## Instructions for the task
List every line in the items below that contains the string "width". Case counts.

--- START OF Task input ---

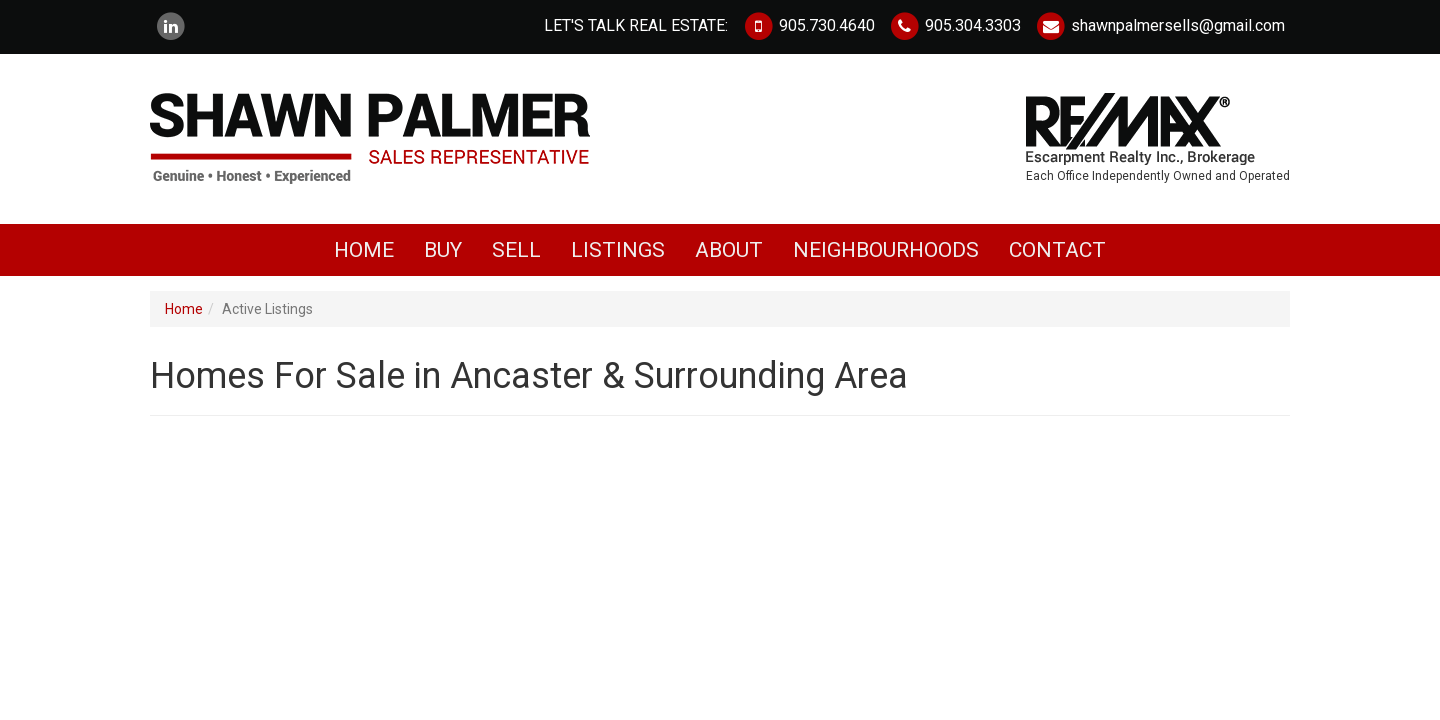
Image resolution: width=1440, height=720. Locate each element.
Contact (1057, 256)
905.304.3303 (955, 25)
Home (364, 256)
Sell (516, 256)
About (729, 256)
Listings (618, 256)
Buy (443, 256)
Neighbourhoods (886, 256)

--- END OF Task input ---
--- START OF Task input ---

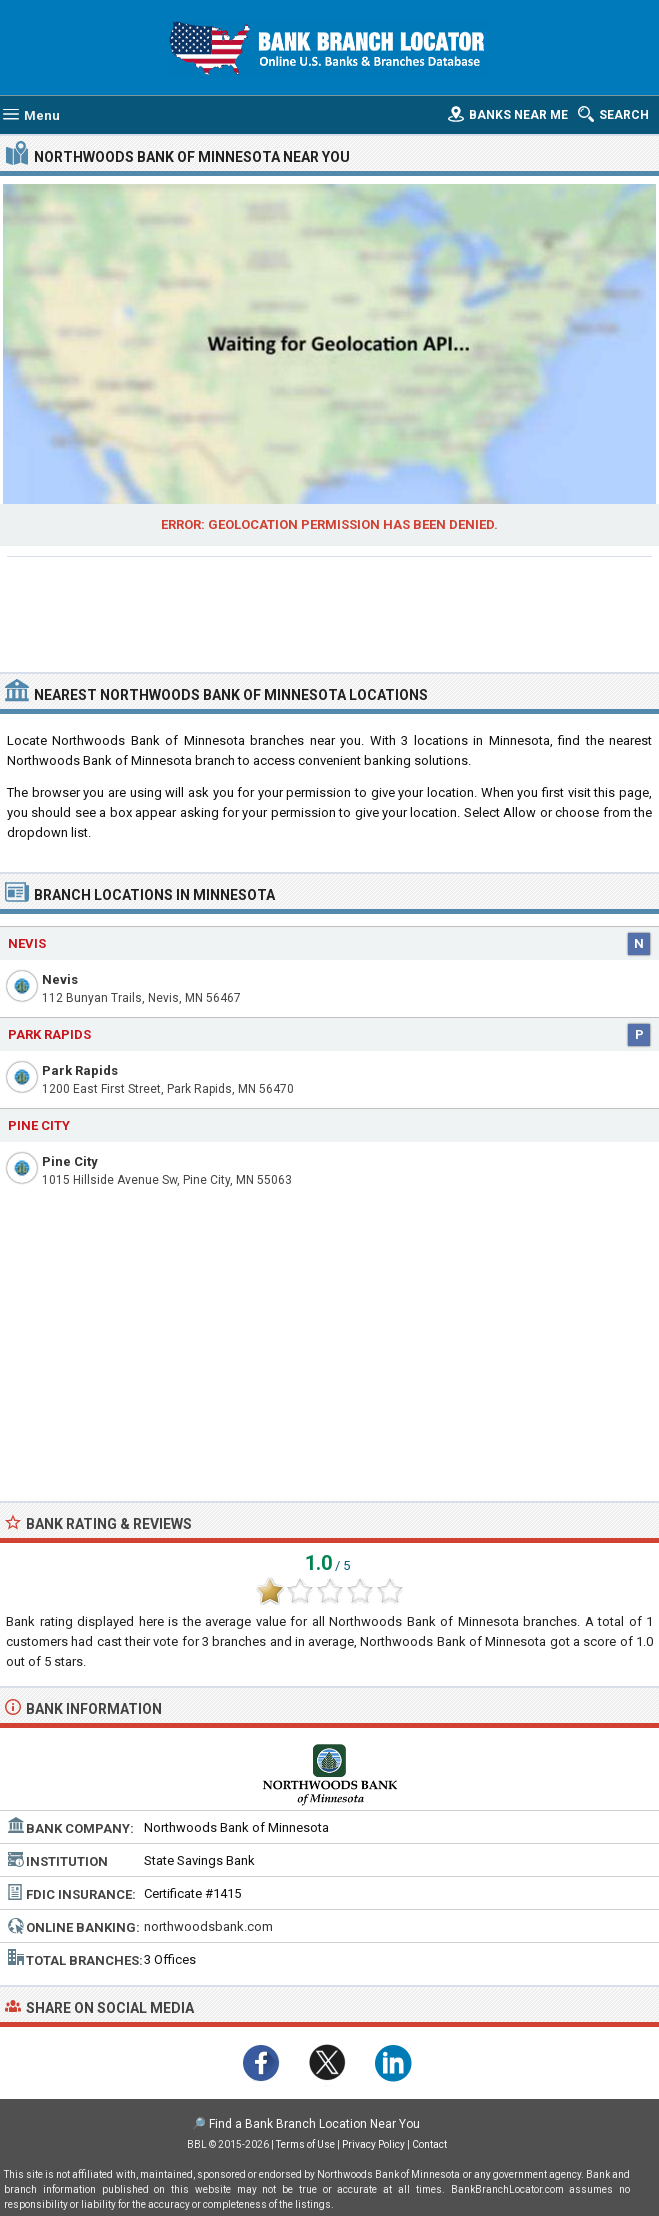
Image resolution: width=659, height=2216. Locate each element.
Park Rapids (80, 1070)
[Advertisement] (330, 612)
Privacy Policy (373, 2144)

--- END OF Task input ---

## The reply
Image resolution: width=1440, height=720. Locate each element.
Image resolution: width=659, height=2216. Locate each element.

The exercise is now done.